Ja, eine meinungsbildende, eine szenebildende und auch eine sichtbare Minderheit. Man sah sie, man las sie, und man konnte sicher sein, dass das viele Bürger zumindest aufgeschreckt hat. Aber es hat nicht so weit geführt wie zum Beispiel in Frankreich, wo es am 11. Mai 68 zum Generalstreik kam. Ein ganzes Land war zum Einhalten, zum Nachdenken gezwungen worden. Das hat es bei uns nicht gegeben.

Was ist in bezug auf die dju zu sagen, welche Wichtigkeit hat sie heute?
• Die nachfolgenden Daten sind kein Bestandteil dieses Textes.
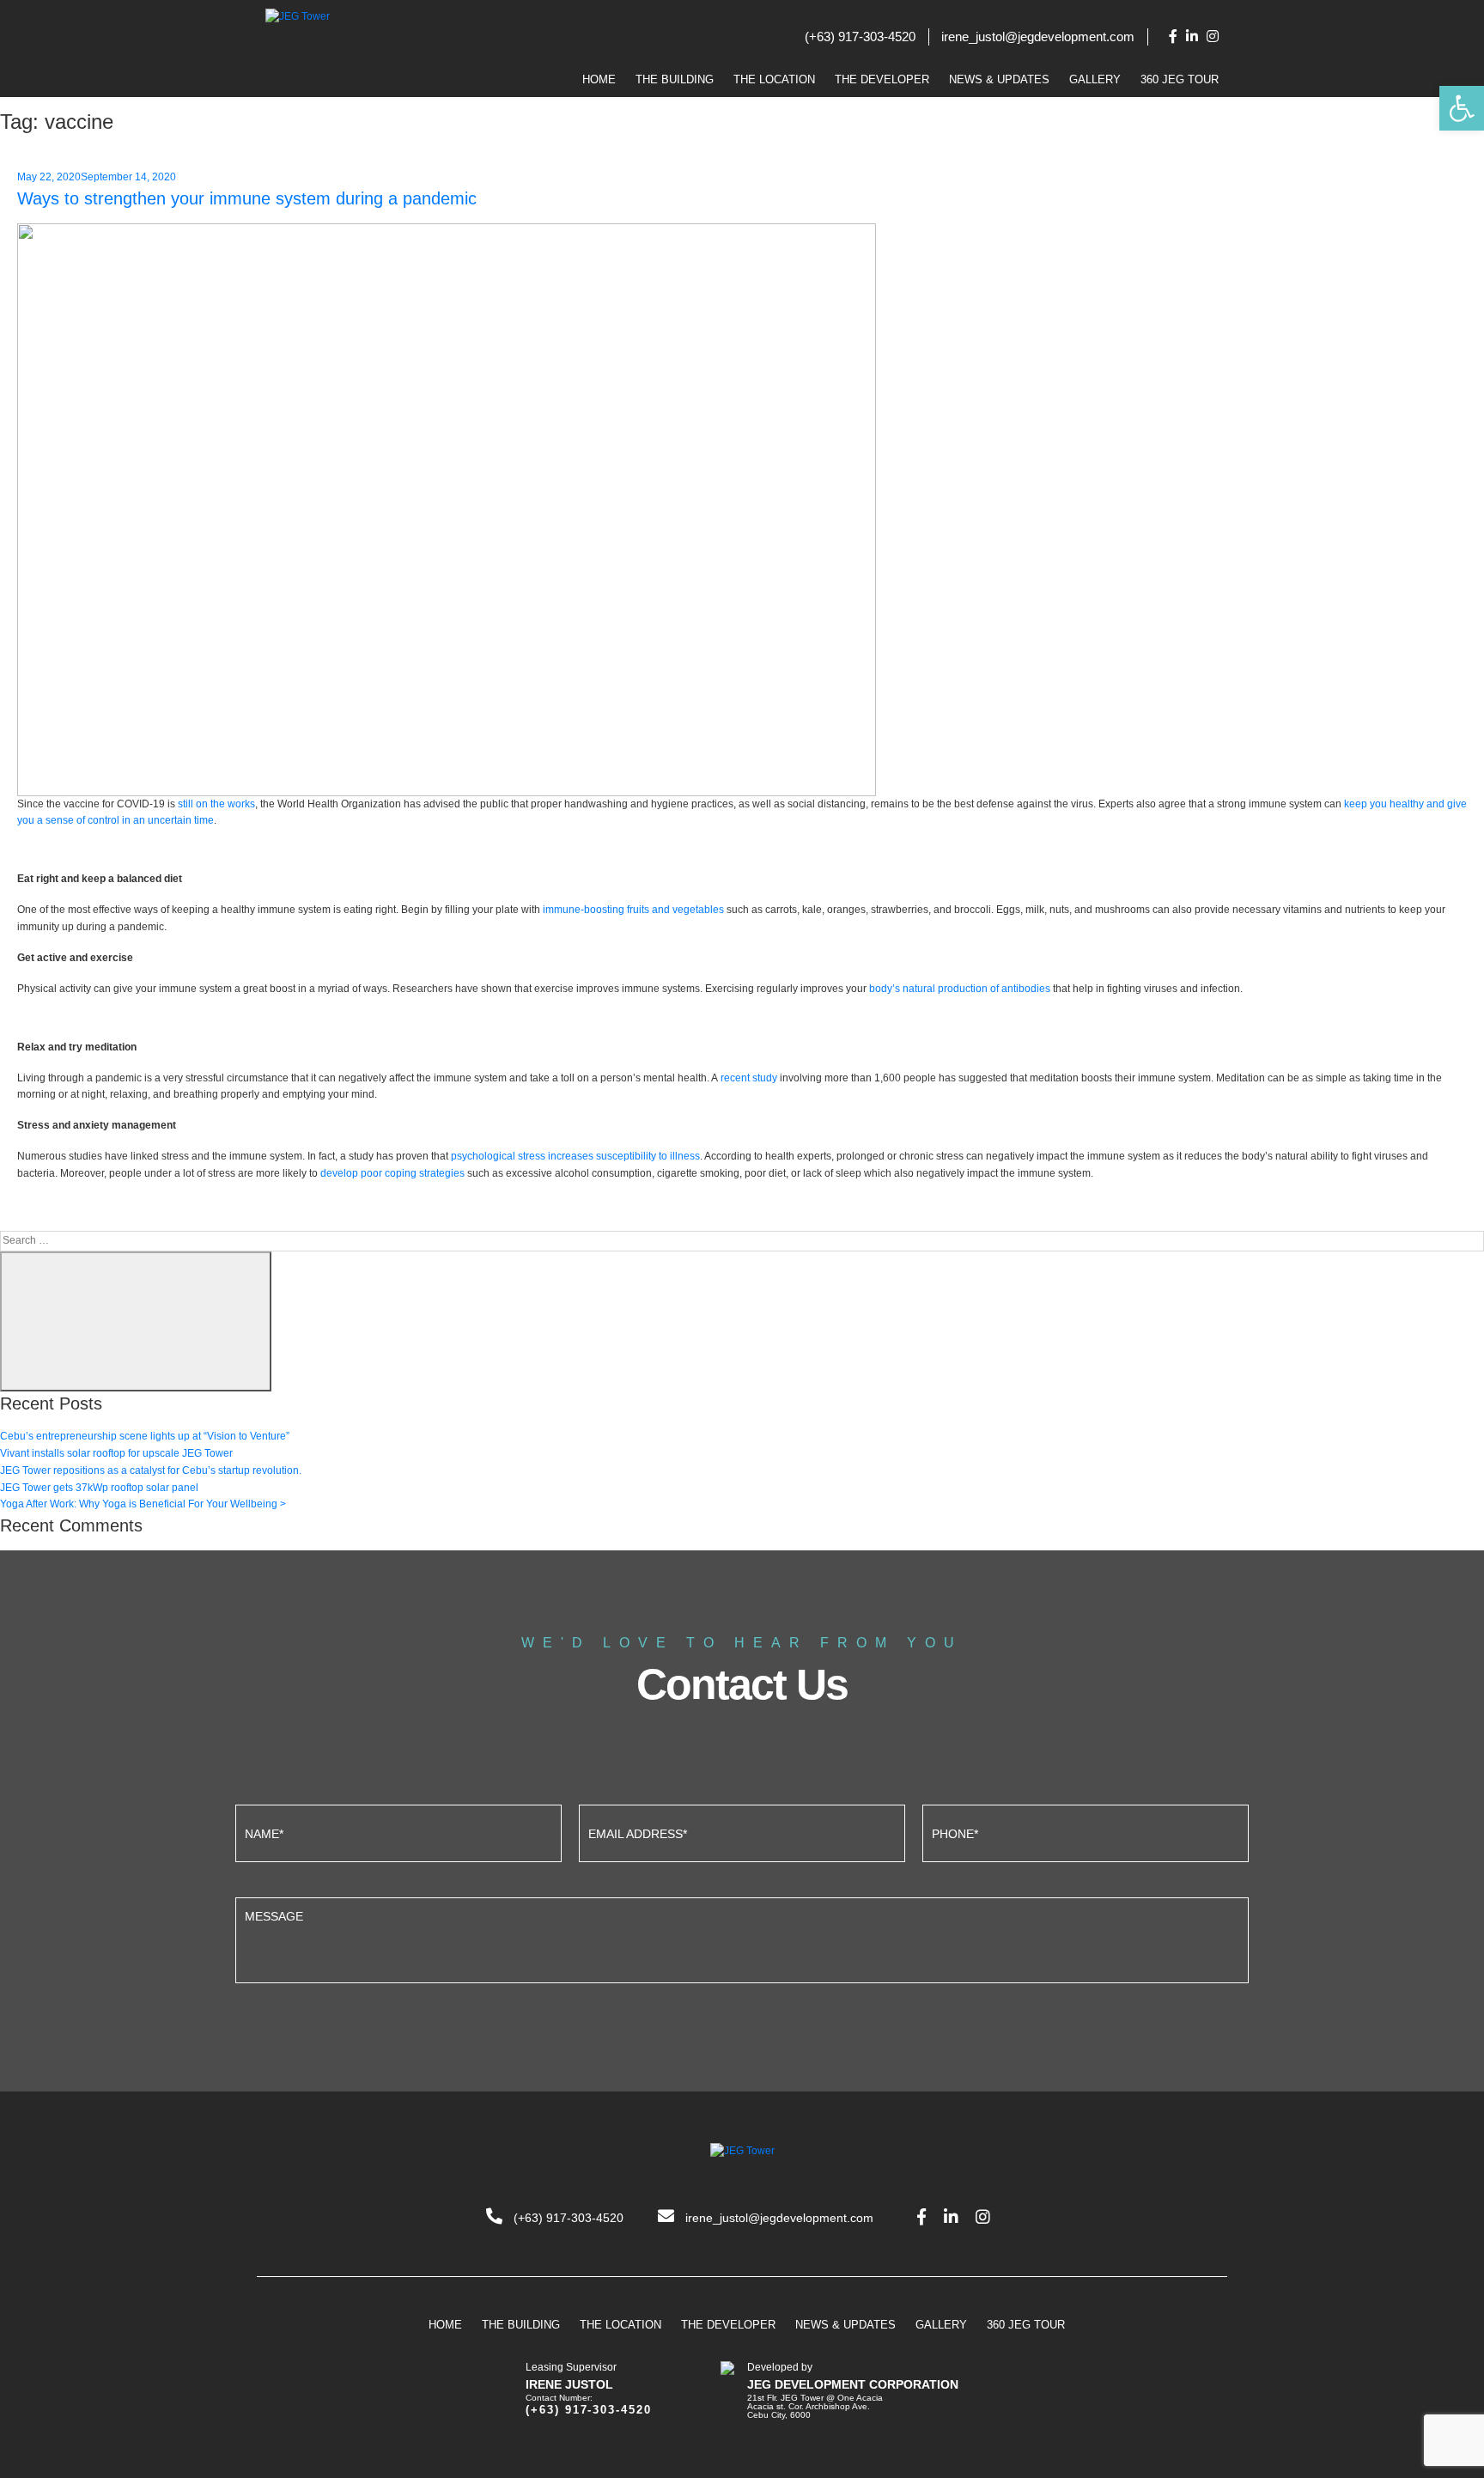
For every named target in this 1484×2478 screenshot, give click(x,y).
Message (742, 1938)
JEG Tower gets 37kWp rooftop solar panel (99, 1488)
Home (599, 79)
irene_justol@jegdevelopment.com (1037, 36)
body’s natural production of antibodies (959, 989)
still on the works (216, 804)
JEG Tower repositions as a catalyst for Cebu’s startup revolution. (150, 1470)
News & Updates (999, 79)
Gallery (1095, 79)
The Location (774, 79)
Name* (398, 1831)
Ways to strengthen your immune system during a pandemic (247, 198)
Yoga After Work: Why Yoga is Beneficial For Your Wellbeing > (143, 1504)
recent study (749, 1078)
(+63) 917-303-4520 (860, 36)
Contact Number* (1085, 1831)
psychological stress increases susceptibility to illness (575, 1156)
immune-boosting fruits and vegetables (633, 910)
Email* (742, 1831)
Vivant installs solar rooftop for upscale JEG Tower (116, 1453)
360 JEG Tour (1179, 79)
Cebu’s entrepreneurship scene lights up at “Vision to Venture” (144, 1436)
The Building (675, 79)
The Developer (882, 79)
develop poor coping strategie (389, 1173)
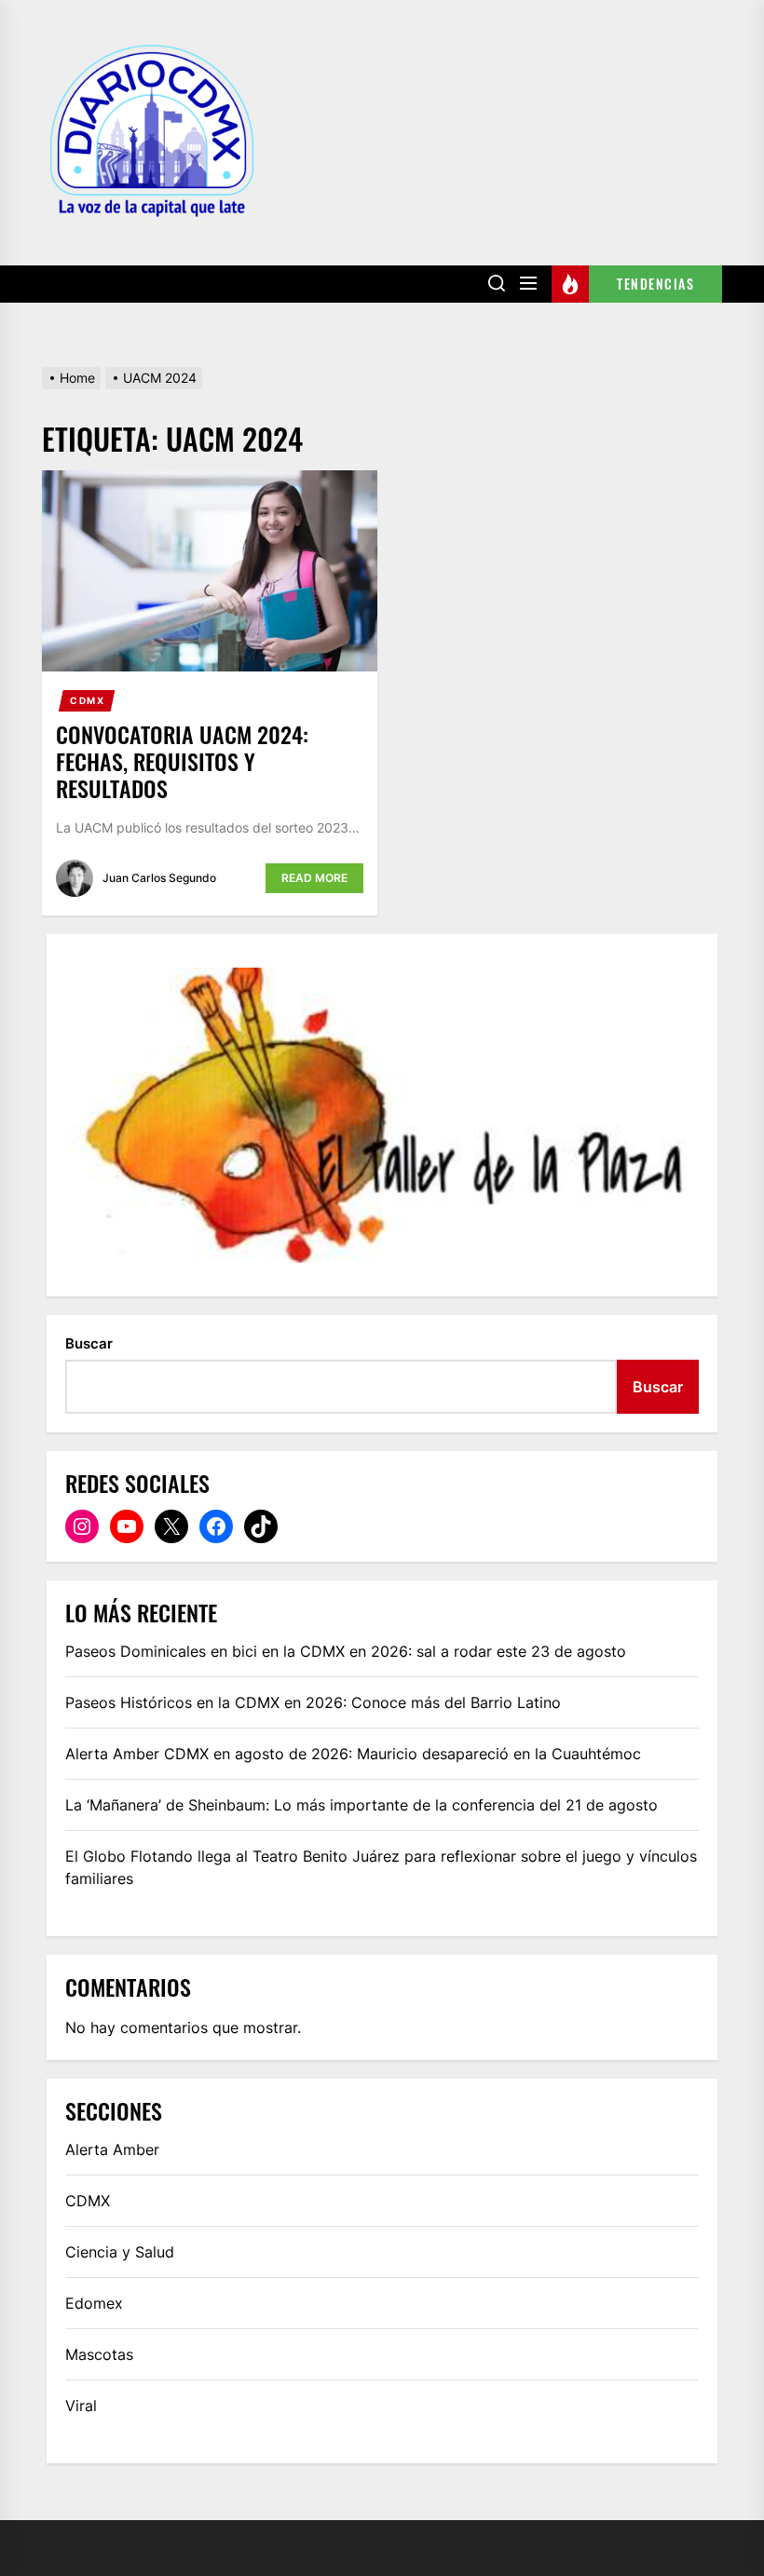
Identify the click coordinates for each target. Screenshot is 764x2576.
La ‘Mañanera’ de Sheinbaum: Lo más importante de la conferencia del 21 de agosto (361, 1805)
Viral (81, 2405)
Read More (314, 878)
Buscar (89, 1343)
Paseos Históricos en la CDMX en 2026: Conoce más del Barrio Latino (313, 1702)
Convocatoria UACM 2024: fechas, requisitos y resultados (182, 761)
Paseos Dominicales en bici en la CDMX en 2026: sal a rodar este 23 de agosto (345, 1651)
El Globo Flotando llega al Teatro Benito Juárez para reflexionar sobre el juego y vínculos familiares (381, 1867)
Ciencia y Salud (119, 2252)
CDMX (87, 700)
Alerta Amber (112, 2149)
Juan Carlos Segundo (159, 878)
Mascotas (99, 2354)
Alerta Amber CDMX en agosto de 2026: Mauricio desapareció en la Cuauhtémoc (353, 1753)
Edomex (94, 2303)
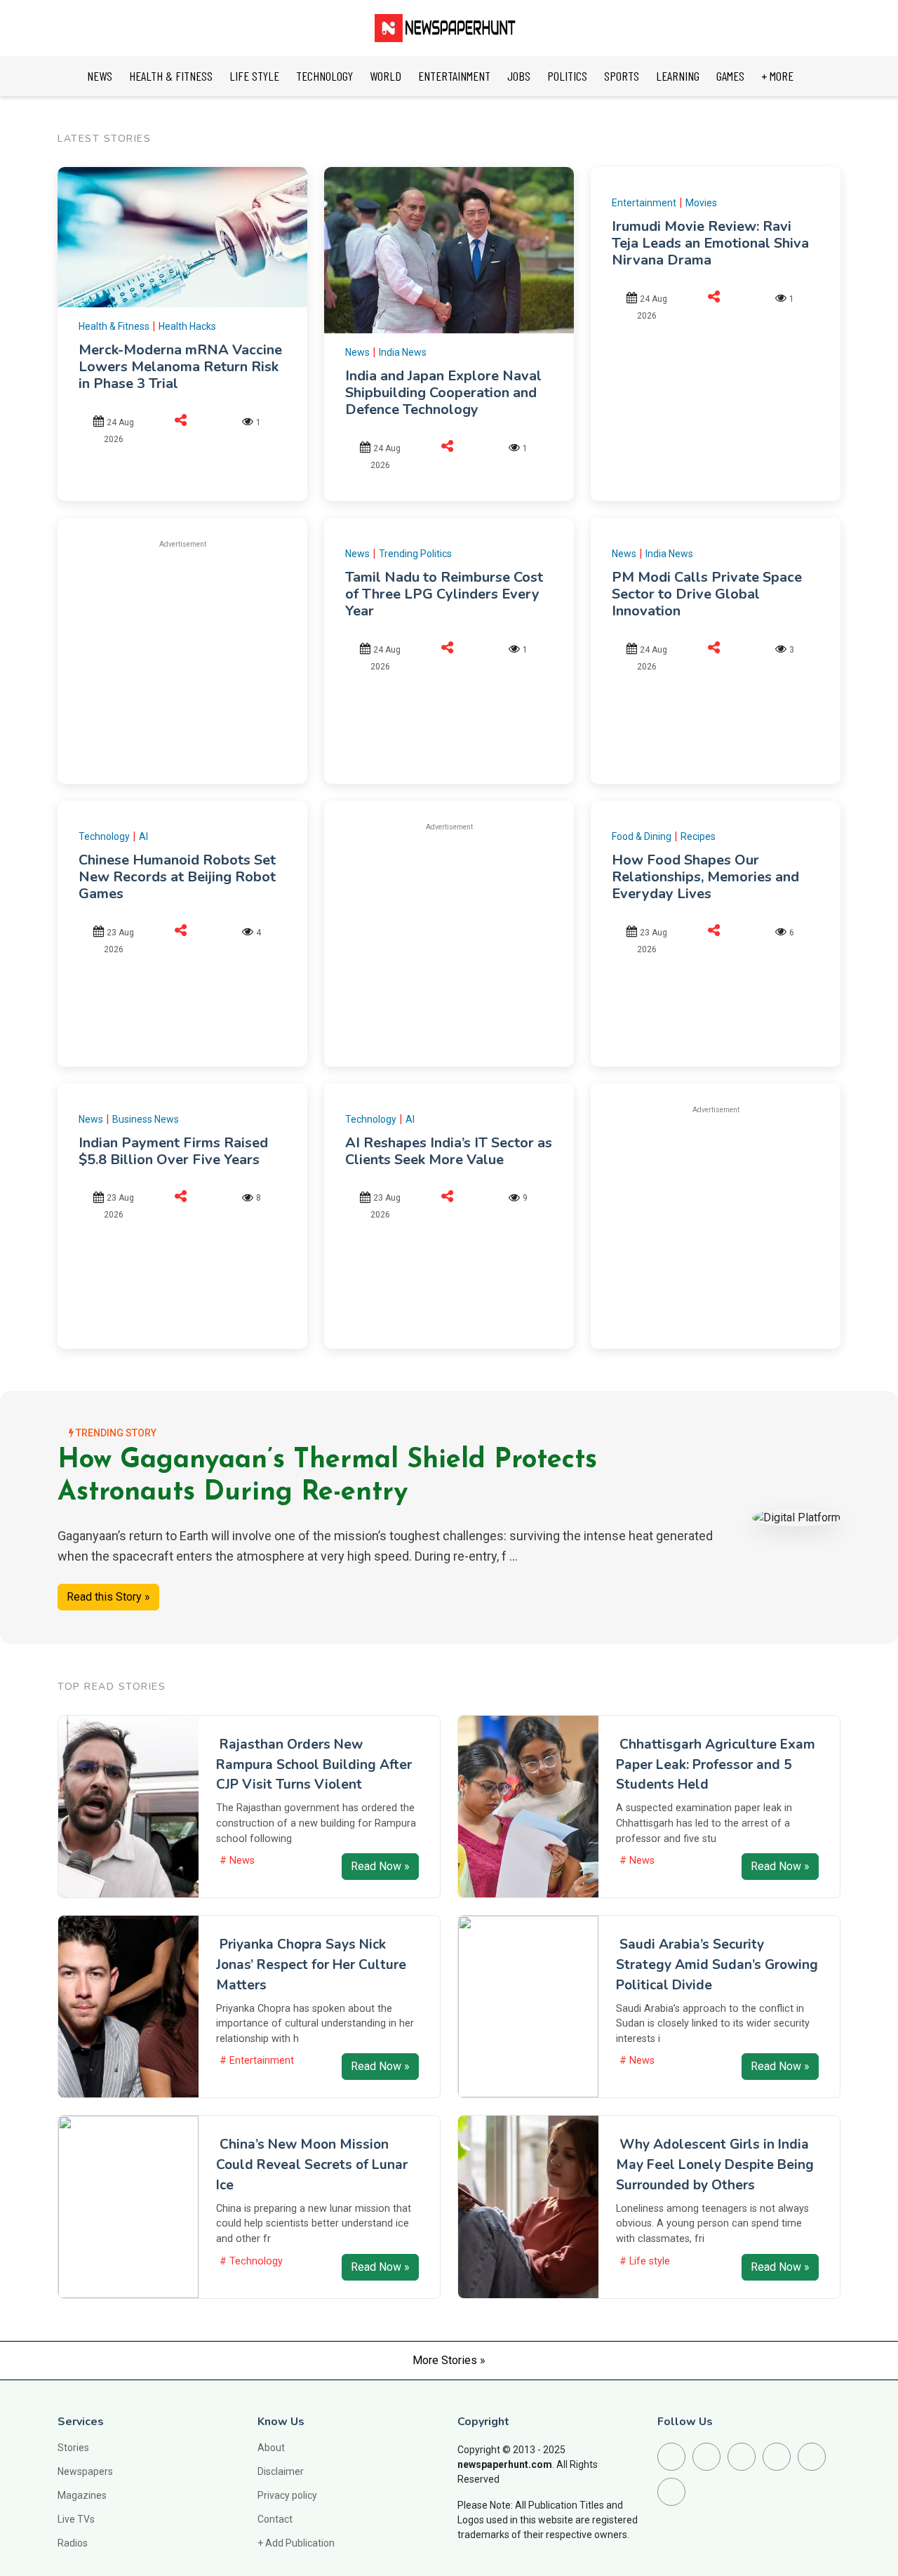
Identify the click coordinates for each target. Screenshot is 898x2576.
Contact (275, 2519)
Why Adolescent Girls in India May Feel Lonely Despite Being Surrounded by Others (715, 2164)
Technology (104, 836)
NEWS (99, 76)
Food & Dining (641, 836)
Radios (73, 2543)
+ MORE (777, 76)
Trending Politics (415, 553)
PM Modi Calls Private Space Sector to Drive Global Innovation (707, 594)
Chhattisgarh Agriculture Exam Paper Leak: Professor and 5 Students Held (715, 1764)
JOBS (518, 76)
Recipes (698, 836)
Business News (145, 1119)
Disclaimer (280, 2471)
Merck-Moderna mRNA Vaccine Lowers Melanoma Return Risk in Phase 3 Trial (180, 366)
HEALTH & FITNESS (171, 76)
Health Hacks (187, 326)
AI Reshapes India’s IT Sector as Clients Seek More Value (448, 1151)
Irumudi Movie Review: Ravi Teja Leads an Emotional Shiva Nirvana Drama (710, 243)
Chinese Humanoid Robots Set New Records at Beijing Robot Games (177, 876)
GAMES (730, 76)
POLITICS (567, 76)
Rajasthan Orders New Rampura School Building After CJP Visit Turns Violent (314, 1764)
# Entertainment (257, 2061)
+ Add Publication (296, 2543)
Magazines (82, 2495)
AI (143, 836)
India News (403, 352)
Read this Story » (108, 1596)
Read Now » (380, 1866)
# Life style (644, 2261)
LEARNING (677, 76)
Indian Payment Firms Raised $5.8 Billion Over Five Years (173, 1151)
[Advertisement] (196, 659)
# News (237, 1861)
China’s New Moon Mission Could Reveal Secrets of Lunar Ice (312, 2164)
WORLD (385, 76)
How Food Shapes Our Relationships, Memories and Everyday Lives (705, 876)
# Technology (251, 2261)
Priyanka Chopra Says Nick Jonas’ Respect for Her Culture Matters (311, 1964)
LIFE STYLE (254, 76)
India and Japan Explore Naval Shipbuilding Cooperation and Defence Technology (443, 392)
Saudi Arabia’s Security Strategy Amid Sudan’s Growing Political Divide (717, 1964)
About (271, 2447)
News (357, 352)
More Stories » (449, 2360)
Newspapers (85, 2471)
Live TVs (76, 2519)
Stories (73, 2447)
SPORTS (621, 76)
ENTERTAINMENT (454, 76)
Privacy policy (287, 2495)
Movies (701, 202)
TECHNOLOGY (324, 76)
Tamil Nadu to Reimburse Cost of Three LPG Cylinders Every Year (444, 594)
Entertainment (644, 202)
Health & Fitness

Eine ganz große hätte sie, wenn sie sich in der Öffentlichkeit deutlich bemerkbar machen würde. Das Tragische ist, dass dieses Unpolitische, auf sich selbst Bezogene so stark geworden ist. Früher hat man die Dinge nicht auf sich beruhen lassen, sondern sich eingemischt. Uns lag daran, gesellschaftlich zu denken. Ich glaube, dass dieses Sich als Teil einer Gemeinschaft Empfinden, auch Sich verantwortlich Fühlen für die Gemeinschaft, dass das verkümmert ist. Vielleicht ist das Resignation, weil ja wirklich nicht allzu viel dabei herausgekommen ist.

Wenn man sich vorstellt, dass bis Mitte der 80er Jahre die Friedensbewegung Hunderttausende auf die Straße gebracht hat - und heute ist das ein erbärmlich kleines Häufchen, was da loszieht - da kann man schon ins Grübeln kommen. Die Welt ist ja nicht besser geworden, ganz im Gegenteil. Es kann auch sein, dass es charismatische Figuren, dass es weise, kluge Menschen in der Politik kaum noch gibt. Keine Visionen, keine Ziele mehr, die man anstreben könnte. Woran soll ein junger Mensch sich orientieren? Andererseits: gerade jetzt beginnt sich ja wieder etwas zu rühren. ATTAC macht von sich reden, eine Bewegung, die Möglichkeiten der Einmischung, der Mitgestaltung eröffnet. Wer weiß, vielleicht ist die Talsohle ja bereits durchschritten?

Als Resümee, was geben Sie einem jungen Menschen mit auf den Weg. Was hält einen Journalisten aufrecht auf seinem Weg?

Also, auf jeden Fall, Neugier, Neugier, Neugier; dann die Menschenliebe. Du musst die Menschen lieben und du musst sie auch für entwickelbar halten, darfst sie nicht verachten. Und dann ist Mut wichtig, Mut, die Wahrheit zu sagen, auch gegen Widerstände.